Copy out all of the lines below word for word, keeping their order, spacing and punctuation unchanged.

◇ ◇ ◇ ◇

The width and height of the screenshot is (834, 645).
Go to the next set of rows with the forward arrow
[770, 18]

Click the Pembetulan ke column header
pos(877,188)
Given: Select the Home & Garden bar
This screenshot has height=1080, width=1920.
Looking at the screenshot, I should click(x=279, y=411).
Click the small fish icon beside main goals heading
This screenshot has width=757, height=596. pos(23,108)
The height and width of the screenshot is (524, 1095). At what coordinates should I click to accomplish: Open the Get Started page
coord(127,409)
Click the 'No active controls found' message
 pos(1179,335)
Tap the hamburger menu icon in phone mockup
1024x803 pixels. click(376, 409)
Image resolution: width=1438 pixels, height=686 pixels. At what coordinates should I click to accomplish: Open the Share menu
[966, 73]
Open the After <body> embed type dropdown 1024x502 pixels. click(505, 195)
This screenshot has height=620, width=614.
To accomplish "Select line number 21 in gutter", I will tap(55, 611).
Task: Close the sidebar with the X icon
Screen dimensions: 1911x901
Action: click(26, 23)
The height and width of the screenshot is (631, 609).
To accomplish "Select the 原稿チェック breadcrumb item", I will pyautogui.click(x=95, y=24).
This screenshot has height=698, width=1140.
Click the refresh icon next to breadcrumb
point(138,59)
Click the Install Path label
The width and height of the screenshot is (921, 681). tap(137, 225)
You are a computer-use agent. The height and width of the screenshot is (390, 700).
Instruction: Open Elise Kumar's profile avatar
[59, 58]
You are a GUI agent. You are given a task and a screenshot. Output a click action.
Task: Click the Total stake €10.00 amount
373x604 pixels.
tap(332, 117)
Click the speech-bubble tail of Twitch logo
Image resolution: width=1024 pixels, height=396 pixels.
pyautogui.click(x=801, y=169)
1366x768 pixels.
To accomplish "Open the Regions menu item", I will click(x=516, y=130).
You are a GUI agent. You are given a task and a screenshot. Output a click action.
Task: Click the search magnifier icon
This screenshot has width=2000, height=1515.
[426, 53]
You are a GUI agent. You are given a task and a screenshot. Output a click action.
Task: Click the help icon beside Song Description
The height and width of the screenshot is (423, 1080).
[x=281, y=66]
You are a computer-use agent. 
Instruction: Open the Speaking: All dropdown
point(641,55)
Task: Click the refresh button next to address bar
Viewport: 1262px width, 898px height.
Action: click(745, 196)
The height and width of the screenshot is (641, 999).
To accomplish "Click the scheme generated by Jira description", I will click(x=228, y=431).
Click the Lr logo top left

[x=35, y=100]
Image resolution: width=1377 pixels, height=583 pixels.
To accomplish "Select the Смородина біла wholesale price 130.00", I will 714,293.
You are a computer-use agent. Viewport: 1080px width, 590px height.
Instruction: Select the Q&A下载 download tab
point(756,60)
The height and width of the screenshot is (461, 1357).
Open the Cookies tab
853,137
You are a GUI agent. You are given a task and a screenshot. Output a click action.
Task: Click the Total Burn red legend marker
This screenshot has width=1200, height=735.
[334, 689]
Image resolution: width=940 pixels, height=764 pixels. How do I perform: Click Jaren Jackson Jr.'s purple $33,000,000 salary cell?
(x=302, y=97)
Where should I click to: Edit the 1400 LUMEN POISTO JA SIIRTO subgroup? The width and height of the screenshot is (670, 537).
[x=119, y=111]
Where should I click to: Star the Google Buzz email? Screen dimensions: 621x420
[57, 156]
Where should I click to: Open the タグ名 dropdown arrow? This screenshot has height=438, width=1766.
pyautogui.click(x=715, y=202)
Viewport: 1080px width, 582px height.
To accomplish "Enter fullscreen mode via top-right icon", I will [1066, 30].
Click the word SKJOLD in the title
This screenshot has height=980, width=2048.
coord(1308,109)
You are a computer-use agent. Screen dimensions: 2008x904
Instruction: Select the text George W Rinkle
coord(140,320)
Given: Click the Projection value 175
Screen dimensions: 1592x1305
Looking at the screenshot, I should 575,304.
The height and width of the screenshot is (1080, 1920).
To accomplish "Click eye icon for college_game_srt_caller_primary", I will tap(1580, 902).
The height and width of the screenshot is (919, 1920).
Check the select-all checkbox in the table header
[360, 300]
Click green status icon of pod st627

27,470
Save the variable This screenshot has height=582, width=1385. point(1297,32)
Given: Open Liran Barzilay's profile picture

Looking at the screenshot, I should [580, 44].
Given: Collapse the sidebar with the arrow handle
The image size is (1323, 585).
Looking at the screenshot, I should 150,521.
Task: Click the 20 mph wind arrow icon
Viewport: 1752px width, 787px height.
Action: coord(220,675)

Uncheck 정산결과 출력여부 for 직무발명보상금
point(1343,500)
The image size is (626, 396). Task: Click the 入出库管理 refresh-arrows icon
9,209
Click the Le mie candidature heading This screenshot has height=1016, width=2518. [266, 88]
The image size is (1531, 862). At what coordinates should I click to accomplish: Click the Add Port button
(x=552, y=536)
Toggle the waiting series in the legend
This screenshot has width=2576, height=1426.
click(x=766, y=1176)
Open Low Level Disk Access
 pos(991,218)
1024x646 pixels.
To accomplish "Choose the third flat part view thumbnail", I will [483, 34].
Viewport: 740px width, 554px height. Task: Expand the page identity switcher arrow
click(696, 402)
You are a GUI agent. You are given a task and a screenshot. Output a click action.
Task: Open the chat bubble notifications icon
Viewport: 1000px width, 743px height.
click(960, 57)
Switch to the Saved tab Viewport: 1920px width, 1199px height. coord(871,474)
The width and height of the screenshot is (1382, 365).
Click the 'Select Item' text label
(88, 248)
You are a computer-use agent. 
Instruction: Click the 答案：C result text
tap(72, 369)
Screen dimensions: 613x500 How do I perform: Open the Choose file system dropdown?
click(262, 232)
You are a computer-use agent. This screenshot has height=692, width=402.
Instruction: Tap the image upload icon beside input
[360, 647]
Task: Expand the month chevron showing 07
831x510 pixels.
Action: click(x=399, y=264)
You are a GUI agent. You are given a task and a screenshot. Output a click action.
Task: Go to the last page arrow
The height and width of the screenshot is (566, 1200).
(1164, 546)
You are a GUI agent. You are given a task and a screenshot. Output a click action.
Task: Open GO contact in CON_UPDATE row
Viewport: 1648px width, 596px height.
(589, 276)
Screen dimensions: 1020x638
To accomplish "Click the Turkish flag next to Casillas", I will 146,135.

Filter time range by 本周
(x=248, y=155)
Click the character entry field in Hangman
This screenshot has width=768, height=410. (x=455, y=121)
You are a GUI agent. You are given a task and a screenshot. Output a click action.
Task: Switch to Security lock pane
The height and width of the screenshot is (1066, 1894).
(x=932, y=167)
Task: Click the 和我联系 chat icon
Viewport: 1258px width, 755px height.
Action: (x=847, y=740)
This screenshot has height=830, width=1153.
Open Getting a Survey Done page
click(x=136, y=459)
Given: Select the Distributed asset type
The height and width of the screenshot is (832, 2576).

◇ ◇ ◇ ◇

Expected output:
The width and height of the screenshot is (834, 645).
Go to the next set of rows with the forward arrow
[770, 18]

Click the Pembetulan ke column header
pos(877,188)
Given: Select the Home & Garden bar
This screenshot has height=1080, width=1920.
Looking at the screenshot, I should click(x=279, y=411).
Click the small fish icon beside main goals heading
This screenshot has width=757, height=596. pos(23,108)
The height and width of the screenshot is (524, 1095). At what coordinates should I click to accomplish: Open the Get Started page
coord(127,409)
Click the 'No active controls found' message
 pos(1179,335)
Tap the hamburger menu icon in phone mockup
1024x803 pixels. click(376, 409)
Image resolution: width=1438 pixels, height=686 pixels. At what coordinates should I click to accomplish: Open the Share menu
[966, 73]
Open the After <body> embed type dropdown 1024x502 pixels. click(505, 195)
This screenshot has height=620, width=614.
To accomplish "Select line number 21 in gutter", I will tap(55, 611).
Task: Close the sidebar with the X icon
Screen dimensions: 1911x901
Action: click(26, 23)
The height and width of the screenshot is (631, 609).
To accomplish "Select the 原稿チェック breadcrumb item", I will pyautogui.click(x=95, y=24).
This screenshot has height=698, width=1140.
Click the refresh icon next to breadcrumb
point(138,59)
Click the Install Path label
The width and height of the screenshot is (921, 681). tap(137, 225)
You are a computer-use agent. The height and width of the screenshot is (390, 700).
Instruction: Open Elise Kumar's profile avatar
[59, 58]
You are a GUI agent. You are given a task and a screenshot. Output a click action.
Task: Click the Total stake €10.00 amount
373x604 pixels.
tap(332, 117)
Click the speech-bubble tail of Twitch logo
Image resolution: width=1024 pixels, height=396 pixels.
pyautogui.click(x=801, y=169)
1366x768 pixels.
To accomplish "Open the Regions menu item", I will click(x=516, y=130).
You are a GUI agent. You are given a task and a screenshot. Output a click action.
Task: Click the search magnifier icon
This screenshot has width=2000, height=1515.
[426, 53]
You are a GUI agent. You are given a task and a screenshot. Output a click action.
Task: Click the help icon beside Song Description
The height and width of the screenshot is (423, 1080).
[x=281, y=66]
You are a computer-use agent. 
Instruction: Open the Speaking: All dropdown
point(641,55)
Task: Click the refresh button next to address bar
Viewport: 1262px width, 898px height.
Action: click(745, 196)
The height and width of the screenshot is (641, 999).
To accomplish "Click the scheme generated by Jira description", I will click(x=228, y=431).
Click the Lr logo top left

[x=35, y=100]
Image resolution: width=1377 pixels, height=583 pixels.
To accomplish "Select the Смородина біла wholesale price 130.00", I will 714,293.
You are a computer-use agent. Viewport: 1080px width, 590px height.
Instruction: Select the Q&A下载 download tab
point(756,60)
The height and width of the screenshot is (461, 1357).
Open the Cookies tab
853,137
You are a GUI agent. You are given a task and a screenshot. Output a click action.
Task: Click the Total Burn red legend marker
This screenshot has width=1200, height=735.
[334, 689]
Image resolution: width=940 pixels, height=764 pixels. How do I perform: Click Jaren Jackson Jr.'s purple $33,000,000 salary cell?
(x=302, y=97)
Where should I click to: Edit the 1400 LUMEN POISTO JA SIIRTO subgroup? The width and height of the screenshot is (670, 537).
[x=119, y=111]
Where should I click to: Star the Google Buzz email? Screen dimensions: 621x420
[57, 156]
Where should I click to: Open the タグ名 dropdown arrow? This screenshot has height=438, width=1766.
pyautogui.click(x=715, y=202)
Viewport: 1080px width, 582px height.
To accomplish "Enter fullscreen mode via top-right icon", I will [1066, 30].
Click the word SKJOLD in the title
This screenshot has height=980, width=2048.
coord(1308,109)
You are a computer-use agent. Screen dimensions: 2008x904
Instruction: Select the text George W Rinkle
coord(140,320)
Given: Click the Projection value 175
Screen dimensions: 1592x1305
Looking at the screenshot, I should 575,304.
The height and width of the screenshot is (1080, 1920).
To accomplish "Click eye icon for college_game_srt_caller_primary", I will tap(1580, 902).
The height and width of the screenshot is (919, 1920).
Check the select-all checkbox in the table header
[360, 300]
Click green status icon of pod st627

27,470
Save the variable This screenshot has height=582, width=1385. point(1297,32)
Given: Open Liran Barzilay's profile picture

Looking at the screenshot, I should [580, 44].
Given: Collapse the sidebar with the arrow handle
The image size is (1323, 585).
Looking at the screenshot, I should 150,521.
Task: Click the 20 mph wind arrow icon
Viewport: 1752px width, 787px height.
Action: coord(220,675)

Uncheck 정산결과 출력여부 for 직무발명보상금
point(1343,500)
The image size is (626, 396). Task: Click the 入出库管理 refresh-arrows icon
9,209
Click the Le mie candidature heading This screenshot has height=1016, width=2518. [266, 88]
The image size is (1531, 862). At what coordinates should I click to accomplish: Click the Add Port button
(x=552, y=536)
Toggle the waiting series in the legend
This screenshot has width=2576, height=1426.
click(x=766, y=1176)
Open Low Level Disk Access
 pos(991,218)
1024x646 pixels.
To accomplish "Choose the third flat part view thumbnail", I will [483, 34].
Viewport: 740px width, 554px height. Task: Expand the page identity switcher arrow
click(696, 402)
You are a GUI agent. You are given a task and a screenshot. Output a click action.
Task: Open the chat bubble notifications icon
Viewport: 1000px width, 743px height.
click(960, 57)
Switch to the Saved tab Viewport: 1920px width, 1199px height. coord(871,474)
The width and height of the screenshot is (1382, 365).
Click the 'Select Item' text label
(88, 248)
You are a computer-use agent. 
Instruction: Click the 答案：C result text
tap(72, 369)
Screen dimensions: 613x500 How do I perform: Open the Choose file system dropdown?
click(262, 232)
You are a computer-use agent. This screenshot has height=692, width=402.
Instruction: Tap the image upload icon beside input
[360, 647]
Task: Expand the month chevron showing 07
831x510 pixels.
Action: click(x=399, y=264)
You are a GUI agent. You are given a task and a screenshot. Output a click action.
Task: Go to the last page arrow
The height and width of the screenshot is (566, 1200).
(1164, 546)
You are a GUI agent. You are given a task and a screenshot. Output a click action.
Task: Open GO contact in CON_UPDATE row
Viewport: 1648px width, 596px height.
(589, 276)
Screen dimensions: 1020x638
To accomplish "Click the Turkish flag next to Casillas", I will 146,135.

Filter time range by 本周
(x=248, y=155)
Click the character entry field in Hangman
This screenshot has width=768, height=410. (x=455, y=121)
You are a GUI agent. You are given a task and a screenshot. Output a click action.
Task: Switch to Security lock pane
The height and width of the screenshot is (1066, 1894).
(x=932, y=167)
Task: Click the 和我联系 chat icon
Viewport: 1258px width, 755px height.
Action: (x=847, y=740)
This screenshot has height=830, width=1153.
Open Getting a Survey Done page
click(x=136, y=459)
Given: Select the Distributed asset type
The height and width of the screenshot is (832, 2576).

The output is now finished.